As bombas de diafragma duplo operadas a ar (bombas AODD) conquistaram uma sólida reputação em operações industriais por sua durabilidade, versatilidade e capacidade de lidar com fluidos complexos. De produtos químicos e revestimentos a pastas e águas residuais, elas proporcionam transferência de fluidos confiável em aplicações onde outras tecnologias de bombeamento podem apresentar dificuldades.
No entanto, como as bombas AODD operam com ar comprimido, sua eficiência depende da eficácia com que esse ar é utilizado durante cada ciclo de bombeamento. Considerando que o ar comprimido é um dos recursos mais intensivos em energia em instalações industriais, o uso ineficiente do ar pode aumentar o consumo de energia, os custos operacionais e a demanda geral do sistema.
Um dos fatores mais importantes que influenciam essa eficiência é o sistema de distribuição de ar (ADS) da bomba, que controla como o ar comprimido se move entre as câmaras durante a operação. Este blog explora como diferentes projetos de ADS afetam a eficiência da bomba AODD e o que os testes de laboratório revelam sobre seu desempenho.
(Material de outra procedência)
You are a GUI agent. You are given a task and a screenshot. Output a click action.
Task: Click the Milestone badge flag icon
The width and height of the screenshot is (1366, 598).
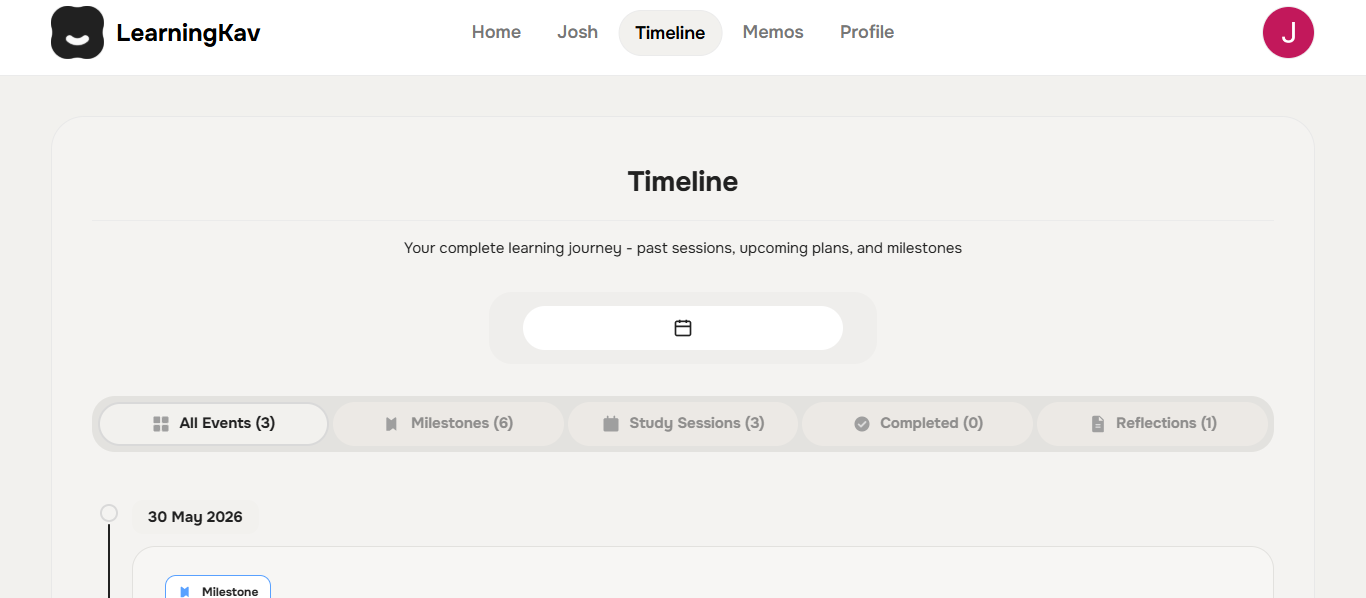(185, 592)
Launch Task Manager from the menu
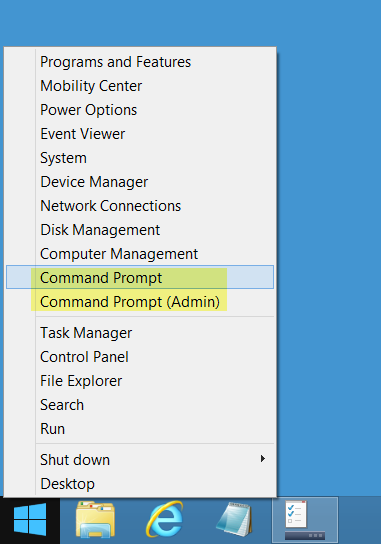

O papel dos sistemas de distribuição de ar nas bombas AODD
As tecnologias modernas de sistemas de distribuição de ar (ADS) geralmente se dividem em duas categorias: sistemas controlados eletronicamente e sistemas acionados mecanicamente. Esses sistemas controlam como o ar comprimido é fornecido a cada câmara de ar durante o ciclo de bombeamento. Sua função é:
1. Direcione o ar comprimido para a câmara do diafragma apropriada.
2. Alterne o fluxo de ar no final de cada movimento.
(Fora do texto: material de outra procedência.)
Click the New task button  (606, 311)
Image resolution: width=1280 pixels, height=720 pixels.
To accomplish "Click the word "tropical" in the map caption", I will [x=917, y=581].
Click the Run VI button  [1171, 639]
3. Manter o ciclo da bomba e a vazão de fluido consistentes.
Os sistemas AODD tradicionais podem permitir o enchimento excessivo de ar, onde entra mais ar comprimido na câmara do que o necessário para completar o curso. Assim que a câmara muda de posição, esse excesso de ar é expelido e desperdiçado, consumindo energia sem contribuir para o movimento do fluido.
Com o tempo, essa ineficiência pode levar a um maior consumo de ar comprimido, aumento dos custos de energia e redução da produtividade por unidade de ar fornecido. Para instalações que operam várias bombas em linhas de produção contínuas, o impacto pode ser substancial.
O projeto da bomba Kaimengrui resolve o problema comum do excesso de ar restringindo o fluxo de ar próximo ao final de cada curso da bomba.
Um carretel interno de controle de ar mede a entrada de ar, permitindo que apenas a quantidade necessária para manter o ciclo de bombeamento entre na câmara.
Ao impedir a entrada de ar em excesso na câmara, a bomba reduz o desperdício de ar comprimido sem diminuir a vazão do fluido.